In spite of a tough economy, Walgreens chief executive Gregory Wasson said the deal was done at "the right time," stressing that Alliance Boots generates the bulk of its revenue from stable European countries and that pharmacies historically perform well in a tough economy. Synergies will come from procurement and the introduction of Alliance Boots beauty brands to Walgreens stores, Wasson added.

"The synergy numbers are very real," says GAMCO Investors analyst Jeff Jonas, highlighting verticals like drug procurement and Boots' beauty products. Still, Jonas calls the deal "defensive" and says that, as a result, Walgreens paid a full price of roughly 10-to-11 times Alliance Boots' expected earnings.

"There is certainly no discount for Europe," says Jonas of the deal, adding that upside will hinge on continued double digit growth at Alliance Boots. "It's really execution at this point... and the global economy." Jonas adds that an alternative would have been for Walgreens to take a profit hit on a settlement with Express Scripts and use its cash to boost share buybacks.

Guggenheim Securities analyst John Heinbockel questions the timing of the EU push and cautions that the deal may not offset a prospective earnings loss if Express Scripts takes its existing Medco contracts, after their merger.

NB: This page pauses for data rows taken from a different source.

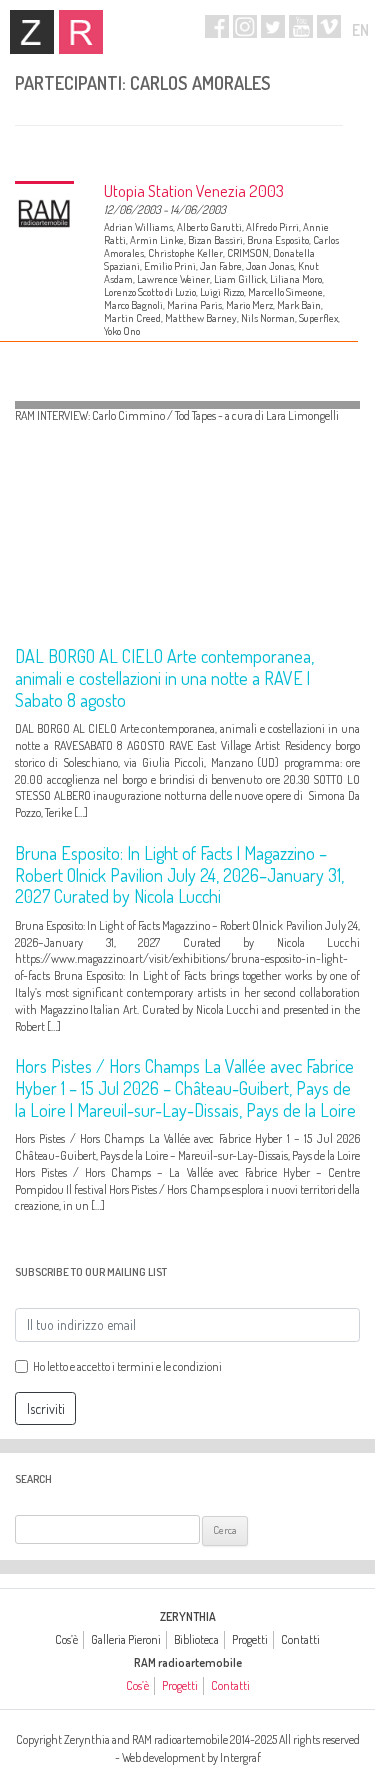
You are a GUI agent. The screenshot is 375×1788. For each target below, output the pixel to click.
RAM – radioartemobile (81, 32)
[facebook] (217, 26)
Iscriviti (46, 1408)
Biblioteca (196, 1639)
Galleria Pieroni (126, 1639)
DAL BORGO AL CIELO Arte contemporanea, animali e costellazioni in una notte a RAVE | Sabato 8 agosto (164, 677)
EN (360, 30)
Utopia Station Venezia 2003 (194, 190)
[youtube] (301, 26)
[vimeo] (329, 26)
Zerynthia (32, 32)
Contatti (300, 1639)
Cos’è (66, 1639)
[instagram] (245, 26)
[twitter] (273, 26)
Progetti (250, 1639)
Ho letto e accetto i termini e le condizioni (127, 1366)
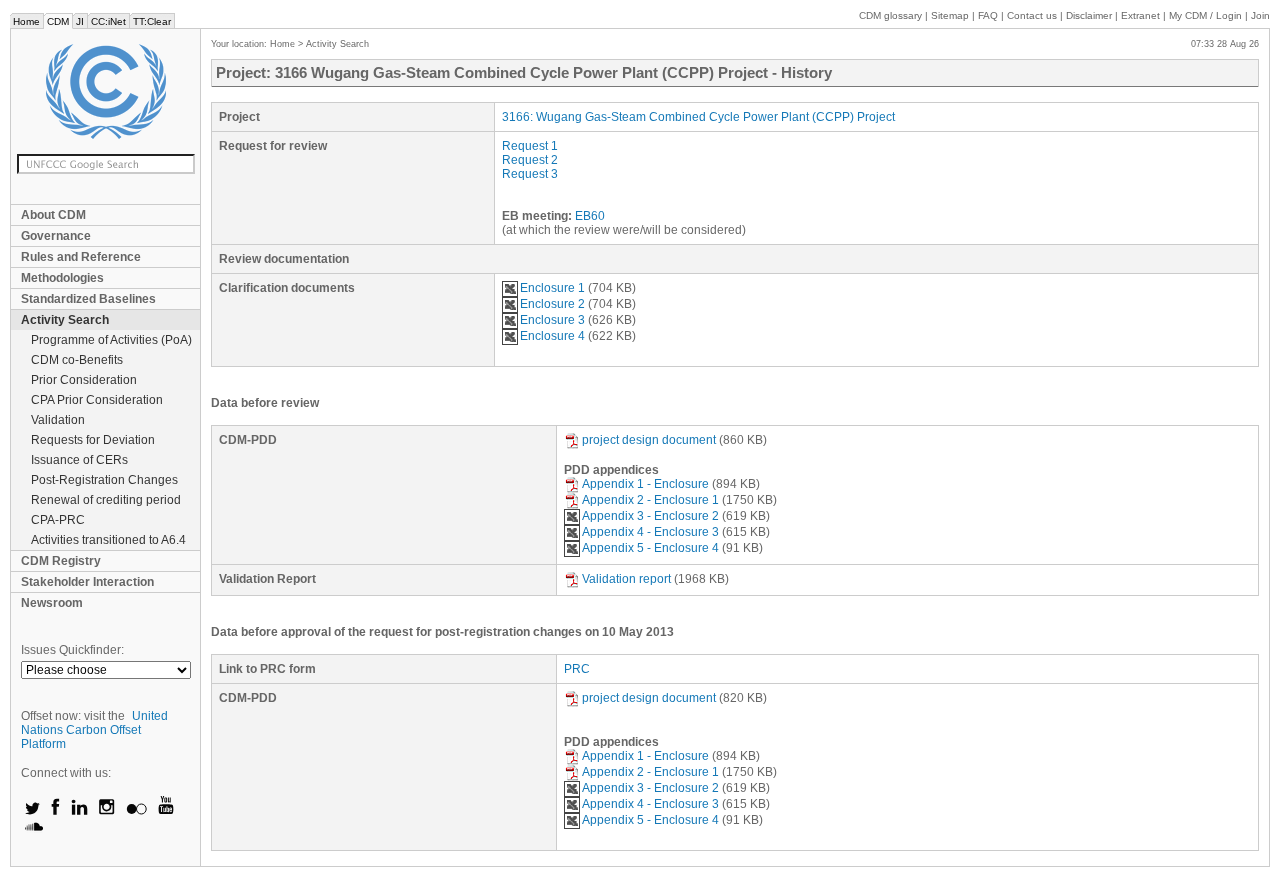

" We always thought that such expansion efforts would occur further down the line, be relatively modest in scale, and be initially centered on the faster growing Latin American markets," writes Heinbockel.

Walgreen also said it would increase its quarterly dividend to 27.5 cents per share from 22.5 cents.

In Tuesday trading, Walgreen shares tumbled nearly 6% to $30.09, near 52-week lows hit in pre-market trading. The Deerfield, Ill- based company's shares are off nearly 10% in 2012, underperforming double digit 2012 stock gains by Express Scripts and CVS Caremark.